In der unbesiedelten Rheinebene nahe Durlach, mitten im markgräflichen
Jagdwald, legt Karl Wilhelm am 17. Juni 1715 den Grundstein zu
seiner neuen Residenz. Nach den Regeln eines idealisierenden
Ordnungsprinzips erbaut, erhebt sich im Zentrum der symmetrischen
Gesamtanlage der Turm. Von hier führen 32 Wege wie die Strahlen
einer Sonne ins markgräfliche Land hinaus. Gleichzeitig
gründet Karl Wilhelm die Stadt Carols’Ruhe, stiftet
den Orden der Treue und lockt mit Privilegien die ersten Siedler
an.
Ein barocker Fürst zwischen Lust und Last
1718 ist es soweit: Nach drei Jahren Bauzeit kann Karl Wilhelm
mit Hofstaat und Verwaltung sein neues Schloss in Karlsruhe beziehen.

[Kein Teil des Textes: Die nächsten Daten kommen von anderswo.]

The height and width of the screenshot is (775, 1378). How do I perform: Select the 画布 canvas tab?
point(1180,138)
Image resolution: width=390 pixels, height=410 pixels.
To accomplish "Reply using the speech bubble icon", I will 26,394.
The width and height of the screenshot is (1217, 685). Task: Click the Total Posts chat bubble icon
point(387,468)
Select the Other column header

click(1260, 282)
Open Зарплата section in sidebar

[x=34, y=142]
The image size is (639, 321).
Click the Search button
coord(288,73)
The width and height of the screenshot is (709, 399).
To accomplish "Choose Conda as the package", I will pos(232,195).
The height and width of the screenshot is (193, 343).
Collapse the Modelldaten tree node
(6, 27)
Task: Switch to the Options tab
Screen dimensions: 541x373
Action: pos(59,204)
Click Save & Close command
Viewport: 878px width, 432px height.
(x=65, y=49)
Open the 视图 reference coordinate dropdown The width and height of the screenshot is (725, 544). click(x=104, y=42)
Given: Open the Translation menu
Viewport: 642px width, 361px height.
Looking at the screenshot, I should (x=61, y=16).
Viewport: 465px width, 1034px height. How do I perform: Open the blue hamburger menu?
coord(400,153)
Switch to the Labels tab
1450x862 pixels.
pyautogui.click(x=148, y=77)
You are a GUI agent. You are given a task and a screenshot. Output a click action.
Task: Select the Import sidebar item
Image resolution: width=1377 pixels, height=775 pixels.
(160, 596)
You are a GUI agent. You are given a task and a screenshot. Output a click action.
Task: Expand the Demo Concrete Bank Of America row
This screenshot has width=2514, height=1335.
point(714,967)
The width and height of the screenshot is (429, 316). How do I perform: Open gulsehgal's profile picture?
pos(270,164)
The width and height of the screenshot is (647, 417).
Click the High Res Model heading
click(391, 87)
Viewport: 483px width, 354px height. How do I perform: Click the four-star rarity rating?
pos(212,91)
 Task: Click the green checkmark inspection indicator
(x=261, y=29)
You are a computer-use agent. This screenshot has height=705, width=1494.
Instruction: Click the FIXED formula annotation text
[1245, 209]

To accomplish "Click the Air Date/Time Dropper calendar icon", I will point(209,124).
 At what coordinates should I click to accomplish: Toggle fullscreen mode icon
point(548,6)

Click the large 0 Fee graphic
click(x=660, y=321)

In der Karlsburg zurück bleibt seine Frau Magdalene Wilhelmine,
die sich nun auf ein Leben ohne ihren Mann einstellt.
In den folgenden 20 Jahren widmet sich Karl Wilhelm überwiegend
Staats- und Verwaltungsgeschäften. Wichtige Themen sind
die Wirtschaftsförderung, aber auch das Medizin- und Sozialwesen.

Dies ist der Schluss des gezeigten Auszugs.